Selected extract:
################
Active-Active Pattern:

Active-active deployments provision backends in multiple regions with all regions serving traffic simultaneously. Traffic distributes proportionally based on configured weights, capacity, or latency measurements. This pattern maximizes resource utilization as all deployed capacity serves production traffic.

The active-active approach provides the highest availability. Regional failures reduce capacity but do not cause complete outages. Users experience degraded performance or longer wait times as remaining regions absorb additional load, but service continues. This graceful degradation is preferable to complete service loss.

However, active-active introduces complexity. Data synchronization between regions requires eventual consistency patterns or conflict resolution strategies. Database replication must handle updates in multiple regions, choosing between strong consistency with performance costs or eventual consistency with potential conflicts. Session state requires external storage accessible from all regions or session-less application design.

Active-Passive Pattern:

Active-passive deployments provision backends in multiple regions but route all traffic to the primary region under normal operation. Secondary regions remain idle, activating only when primary region failures occur. This pattern simplifies operational concerns by maintaining a single active data set.

Data consistency is simpler in active-passive as writes occur in only the primary region. Database replication can use asynchronous replication to secondary regions for disaster recovery without complex conflict resolution. Session state remains in the primary region without requiring distributed storage.

The tradeoff is resource underutilization. Secondary region capacity sits idle during normal operation, representing cost without value. Failover to secondary regions requires data synchronization to complete before activation, potentially delaying recovery. Organizations must balance cost efficiency against recovery time objectives when choosing between active-active and active-passive patterns.

Geographic Segmentation:

Geographic segmentation deploys backends in multiple regions with users routed to specific regions based on their location. European users always connect to European backends, Asian users to Asian backends, creating independent regional segments.

This pattern provides strong data sovereignty guarantees as user data remains within designated regions. Performance is consistent as users always connect to geographically nearby backends. Regional isolation contains failures, preventing issues in one region from affecting others.

However, capacity planning becomes regional rather than global. Organizations must predict peak load in each region independently and provision accordingly. Load imbalances between regions cannot leverage spare capacity in other regions, potentially requiring over-provisioning. The pattern works best for organizations with clear regional user populations and data sovereignty requirements.

Load Balancing Algorithms

Azure Front Door supports multiple load balancing algorithms, each implementing different strategies for backend selection with distinct performance and distribution characteristics.

Latency-Based Routing

Latency-based routing is Azure Front Door’s default algorithm, automatically selecting backends based on observed response times rather than configured proportions.

Measurement Mechanism:

Azure Front Door measures latency to each backend through multiple mechanisms. Health probes include round-trip time measurements, capturing network latency plus backend processing time for probe endpoints. Actual request timing during production traffic provides authentic latency measurements under real load conditions.

The latency measurements use exponentially weighted moving averages, giving greater weight to recent measurements while smoothing transient variations. This approach balances responsiveness to changing conditions against stability, preventing rapid oscillation due to momentary latency spikes.
################
Stored data:

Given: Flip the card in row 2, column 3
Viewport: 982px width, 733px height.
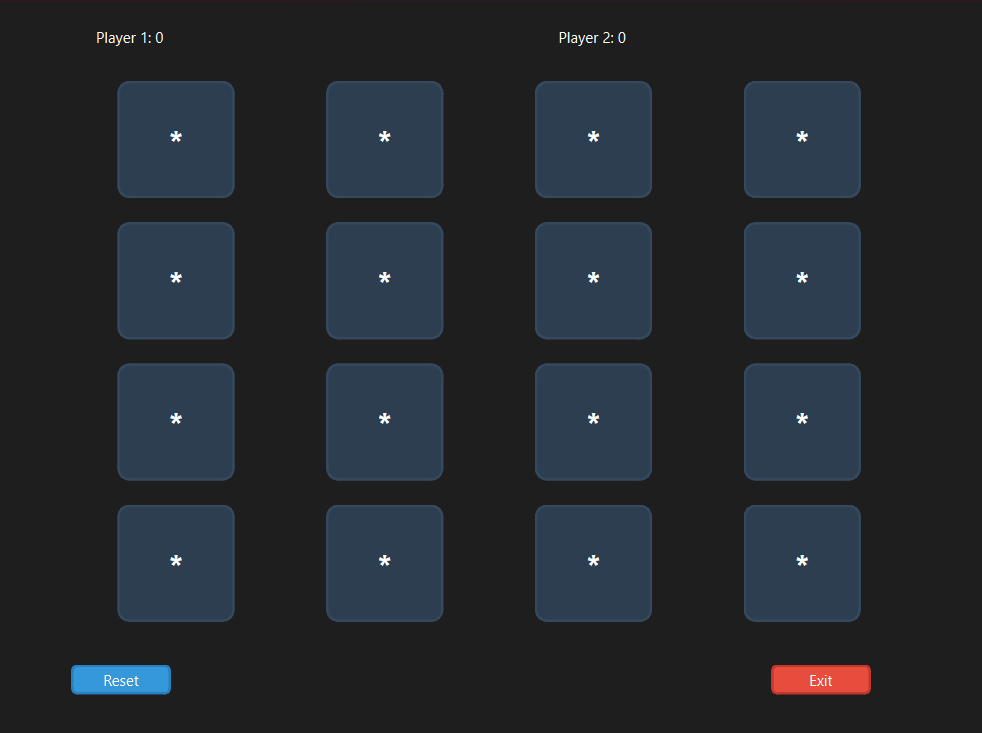Looking at the screenshot, I should tap(593, 281).
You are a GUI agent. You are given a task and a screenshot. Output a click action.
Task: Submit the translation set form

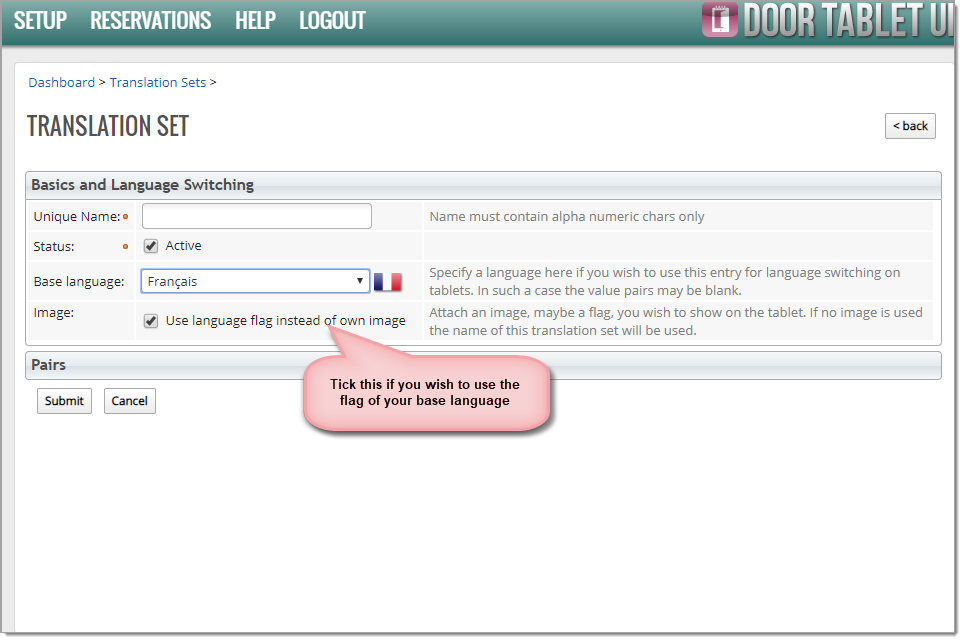64,401
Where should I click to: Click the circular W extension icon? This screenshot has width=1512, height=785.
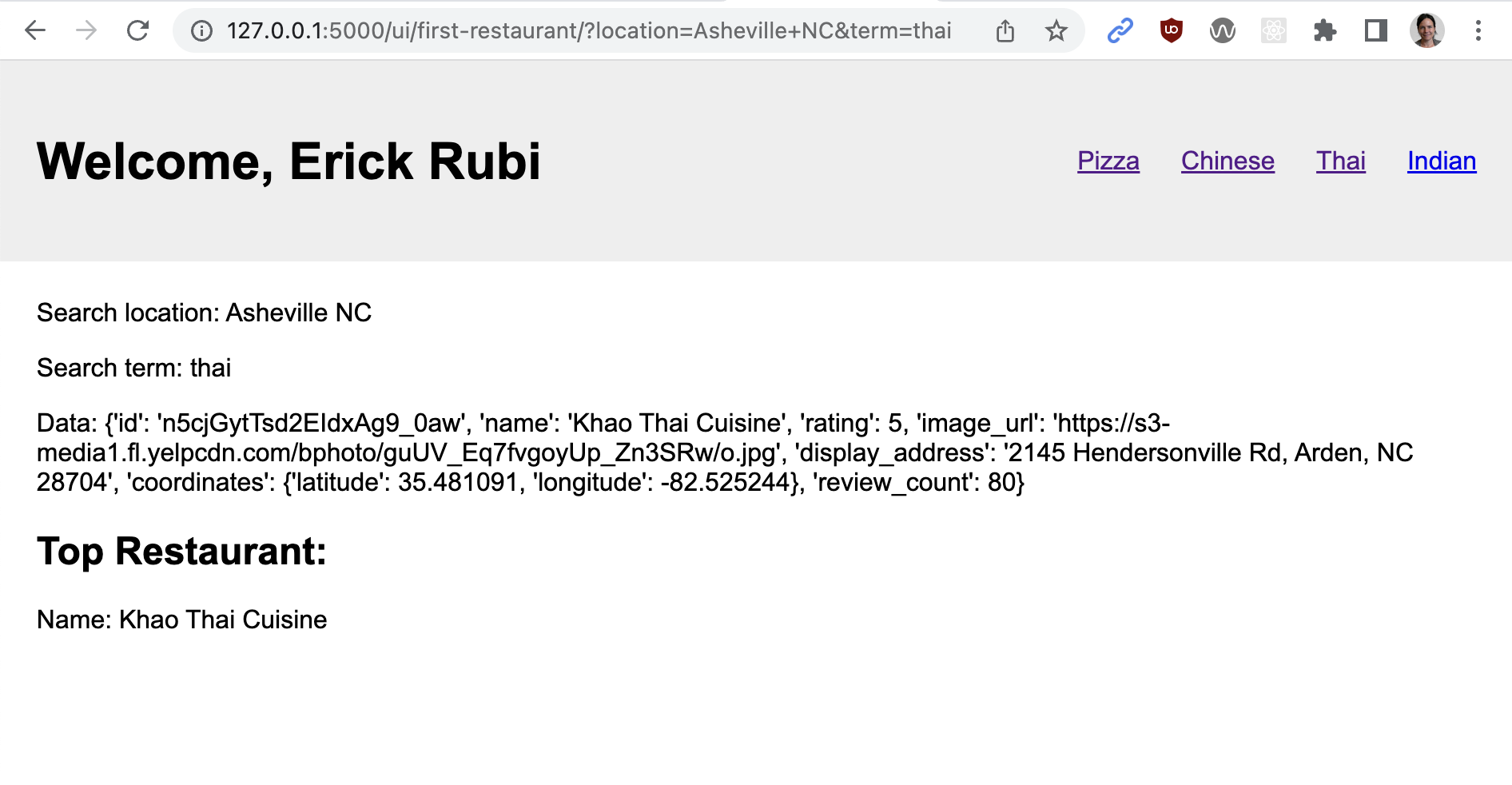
################
Exercise brief: Reproduce word for word the passage of the Azure Front Door text starting at "Azure Front Door measures" and ending at "momentary latency spikes.".

Answer to the task:
Azure Front Door measures latency to each backend through multiple mechanisms. Health probes include round-trip time measurements, capturing network latency plus backend processing time for probe endpoints. Actual request timing during production traffic provides authentic latency measurements under real load conditions.

The latency measurements use exponentially weighted moving averages, giving greater weight to recent measurements while smoothing transient variations. This approach balances responsiveness to changing conditions against stability, preventing rapid oscillation due to momentary latency spikes.